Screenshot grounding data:

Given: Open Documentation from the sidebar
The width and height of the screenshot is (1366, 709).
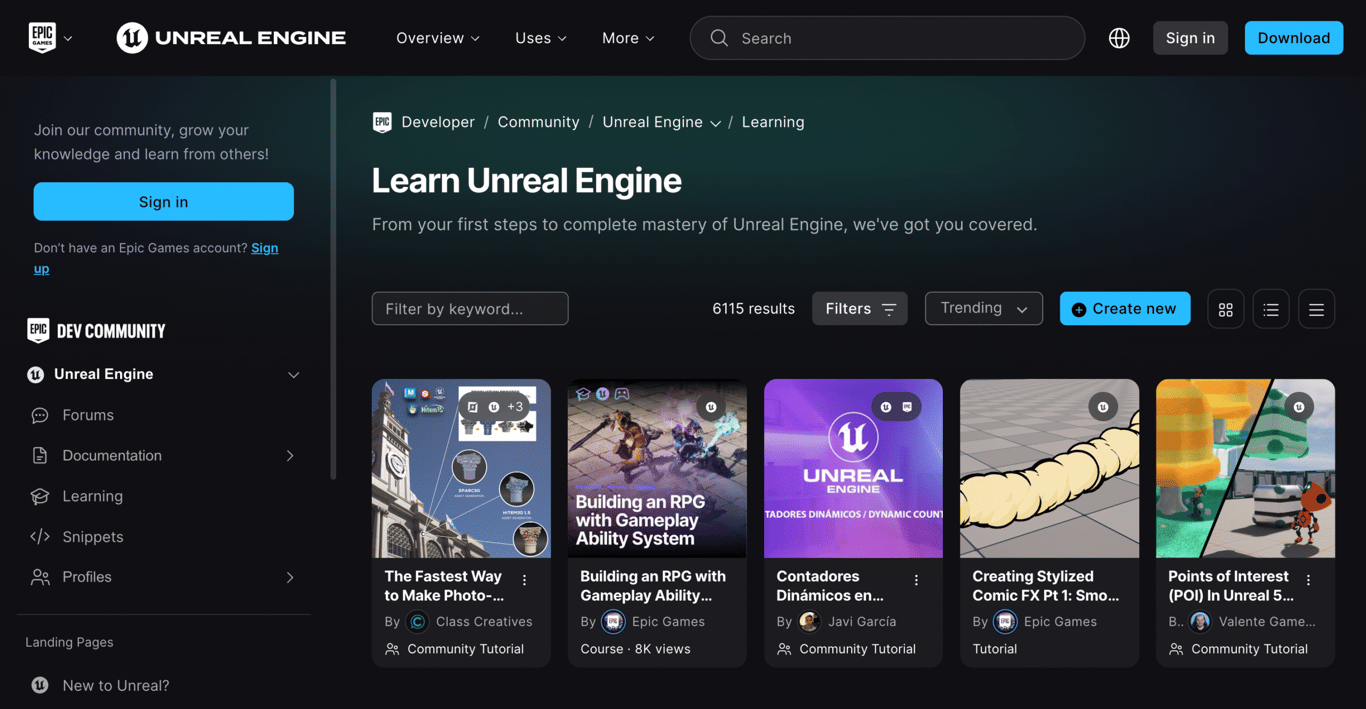Looking at the screenshot, I should 110,455.
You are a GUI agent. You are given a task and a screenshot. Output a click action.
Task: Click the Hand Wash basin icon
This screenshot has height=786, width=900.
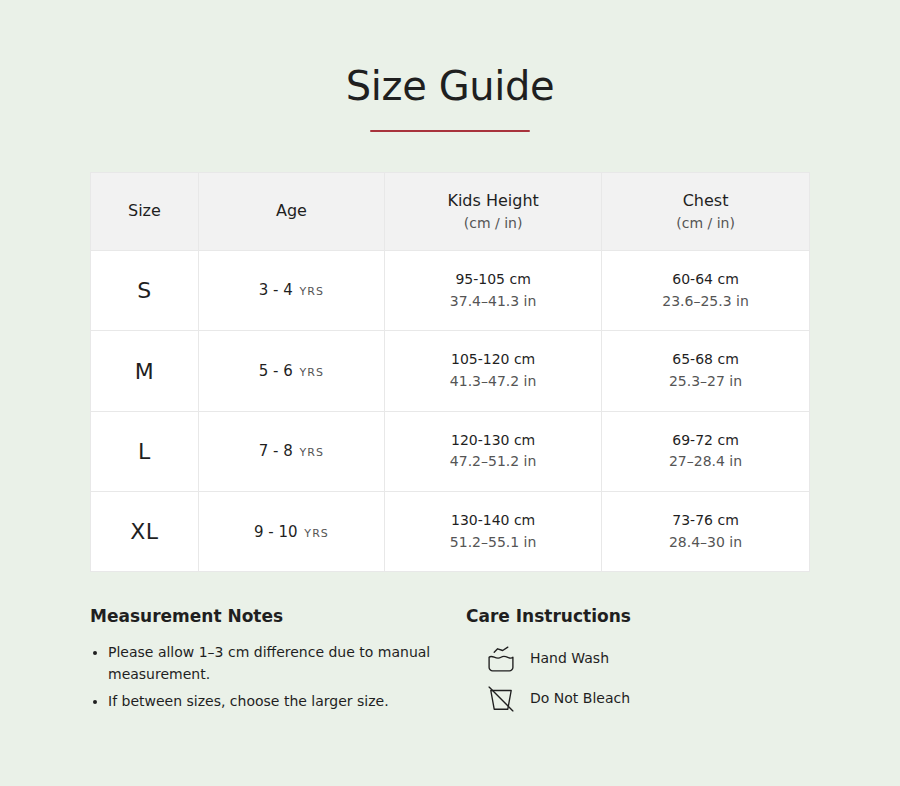(501, 659)

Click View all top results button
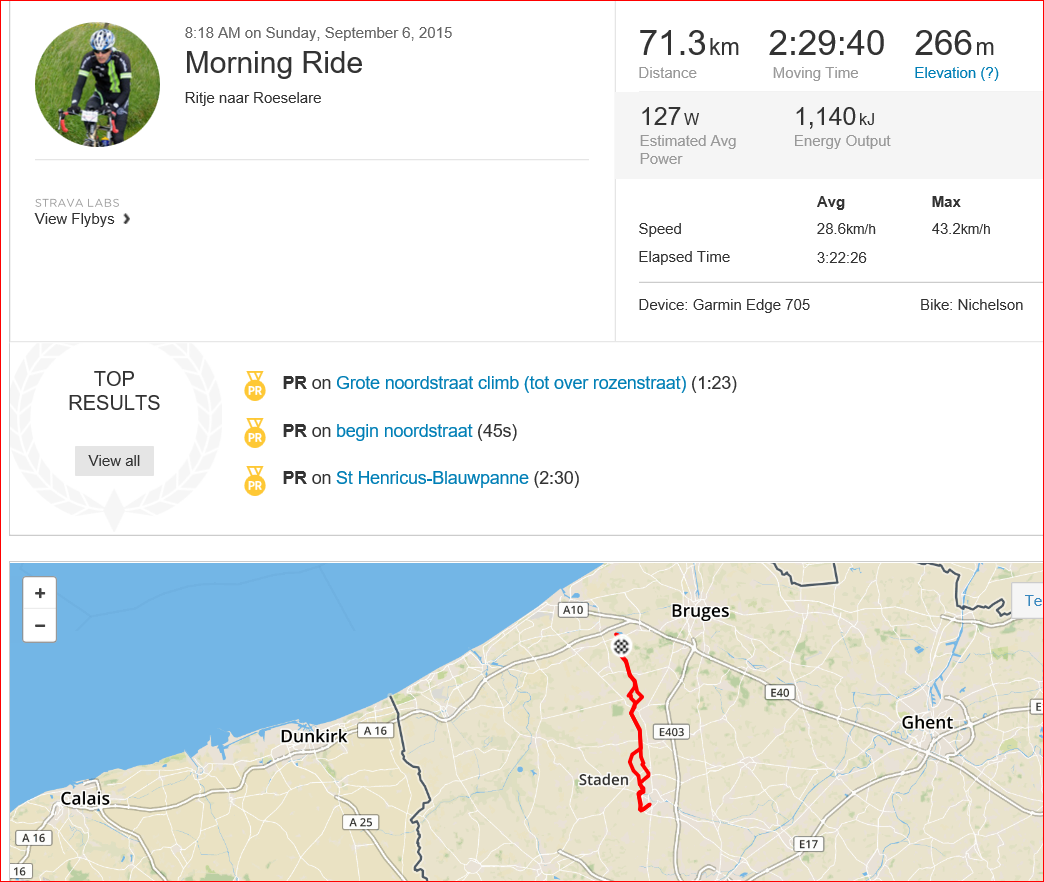pyautogui.click(x=114, y=461)
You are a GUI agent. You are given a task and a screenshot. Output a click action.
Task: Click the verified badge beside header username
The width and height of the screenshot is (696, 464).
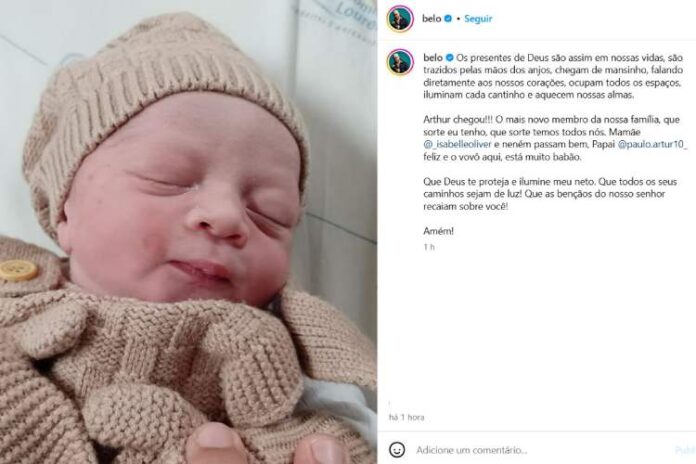point(448,19)
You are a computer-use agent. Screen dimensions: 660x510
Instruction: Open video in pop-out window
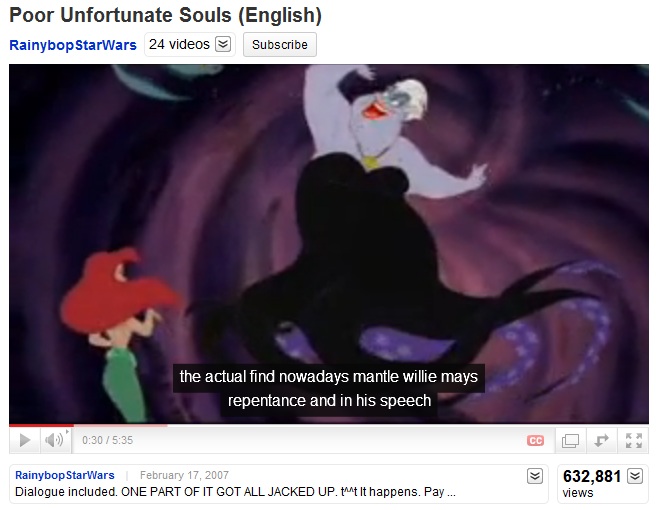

§ What you will do: The copy you write must hold every record verbatim and none of the pictures.

§ Answer box:
Given: Open Documentation from the sidebar
The width and height of the screenshot is (1366, 709).
Looking at the screenshot, I should 110,455.
You are a GUI agent. You are given a task and a screenshot. Output a click action.
Task: Click the Hand Wash basin icon
This screenshot has height=786, width=900.
(501, 659)

Click View all top results button
pyautogui.click(x=114, y=461)
You are a GUI agent. You are given a task and a screenshot. Output a click action.
Task: Click the verified badge beside header username
The width and height of the screenshot is (696, 464).
point(448,19)
You are a computer-use agent. Screen dimensions: 660x510
Instruction: Open video in pop-out window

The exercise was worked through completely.